Canadian businessman (1938–2021)

Fredrik Stefan Eaton (June 26, 1938 – February 20, 2021) was a Canadian businessman and philanthropist who was a member of the once-prominent Eaton family. He was the great-grandson of Eaton's department store founder Timothy Eaton.

==Life and career==
He was born in Toronto to John David Eaton and his wife, Signy Hildur Stefansson, and he was raised in the Forest Hill area. His mother was of Icelandic descent. He had three brothers – John Craig Eaton, Thor Edgar Eaton and George Ross Eaton.

In 1962, Eaton received a Bachelor of Arts degree from the University of New Brunswick and started working as a salesman at Eaton's in British Columbia.

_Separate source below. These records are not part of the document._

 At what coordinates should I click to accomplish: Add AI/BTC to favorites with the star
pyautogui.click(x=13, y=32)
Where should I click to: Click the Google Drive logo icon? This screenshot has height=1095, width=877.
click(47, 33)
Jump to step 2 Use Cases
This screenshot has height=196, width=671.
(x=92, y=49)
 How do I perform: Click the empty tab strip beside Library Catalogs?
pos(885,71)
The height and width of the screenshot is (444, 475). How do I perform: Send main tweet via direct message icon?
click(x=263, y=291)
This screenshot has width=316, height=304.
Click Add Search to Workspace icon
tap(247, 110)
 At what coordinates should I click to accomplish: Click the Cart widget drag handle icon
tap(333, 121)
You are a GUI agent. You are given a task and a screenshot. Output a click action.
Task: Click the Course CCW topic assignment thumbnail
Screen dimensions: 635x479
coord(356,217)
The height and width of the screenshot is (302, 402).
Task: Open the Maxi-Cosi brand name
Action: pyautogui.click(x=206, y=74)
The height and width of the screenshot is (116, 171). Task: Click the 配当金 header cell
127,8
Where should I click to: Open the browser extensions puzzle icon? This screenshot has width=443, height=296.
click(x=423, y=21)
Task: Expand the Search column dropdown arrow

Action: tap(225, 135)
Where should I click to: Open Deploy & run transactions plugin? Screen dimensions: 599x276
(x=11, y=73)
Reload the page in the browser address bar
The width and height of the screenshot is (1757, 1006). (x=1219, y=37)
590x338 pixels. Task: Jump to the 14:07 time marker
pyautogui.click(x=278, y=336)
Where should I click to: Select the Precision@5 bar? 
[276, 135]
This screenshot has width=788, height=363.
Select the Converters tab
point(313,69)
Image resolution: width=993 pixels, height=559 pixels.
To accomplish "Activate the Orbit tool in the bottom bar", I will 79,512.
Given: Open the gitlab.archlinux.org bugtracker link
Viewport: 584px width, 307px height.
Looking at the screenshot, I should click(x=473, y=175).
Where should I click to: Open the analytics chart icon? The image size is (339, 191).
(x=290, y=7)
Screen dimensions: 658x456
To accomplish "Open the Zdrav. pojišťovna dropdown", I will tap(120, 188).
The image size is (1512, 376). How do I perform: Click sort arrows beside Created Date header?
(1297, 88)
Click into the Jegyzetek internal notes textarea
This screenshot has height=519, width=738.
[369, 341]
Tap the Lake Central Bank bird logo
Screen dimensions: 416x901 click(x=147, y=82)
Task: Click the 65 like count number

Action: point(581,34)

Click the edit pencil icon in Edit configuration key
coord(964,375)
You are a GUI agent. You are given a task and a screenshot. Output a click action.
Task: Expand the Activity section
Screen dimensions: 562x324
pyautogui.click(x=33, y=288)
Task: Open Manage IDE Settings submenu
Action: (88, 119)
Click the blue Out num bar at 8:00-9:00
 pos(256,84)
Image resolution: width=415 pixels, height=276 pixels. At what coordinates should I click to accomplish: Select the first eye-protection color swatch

From 1977 to 1988, he was the chairman, president and CEO of Eaton's.

Eaton served as Canadian High Commissioner to the United Kingdom from 1991 to 1994. In 1993, he was appointed Chancellor of the University of New Brunswick and served for two terms of five years.

He married Catherine "Nicky" Martin and had two children – Fredrik D'Arcy Eaton, who lives in Toronto and is head of the Catherine and Fredrik Eaton Charitable Foundation, and Flora Catherine Eaton Coakley, who lives in New York City.

Eaton lived with his family in Toronto, and he also had a country estate in Caledon, Ontario, a cottage on Georgian Bay, and a winter home in Florida. He was one of the most public members of the Eaton family, and he attended social events and endowed many institutions philanthropically.

==Honours==
In 1990, Eaton was made an Officer of the Order of Canada for having "contributed to many aspects of Canadian life. Through his leadership in a variety of organizations, in fields as diverse as those of business, education, nature, health care and the arts, he continued his family's tradition of exemplary service to the public." In 2001, he was awarded the Order of Ontario for his "contributions in numerous areas including health care and the arts".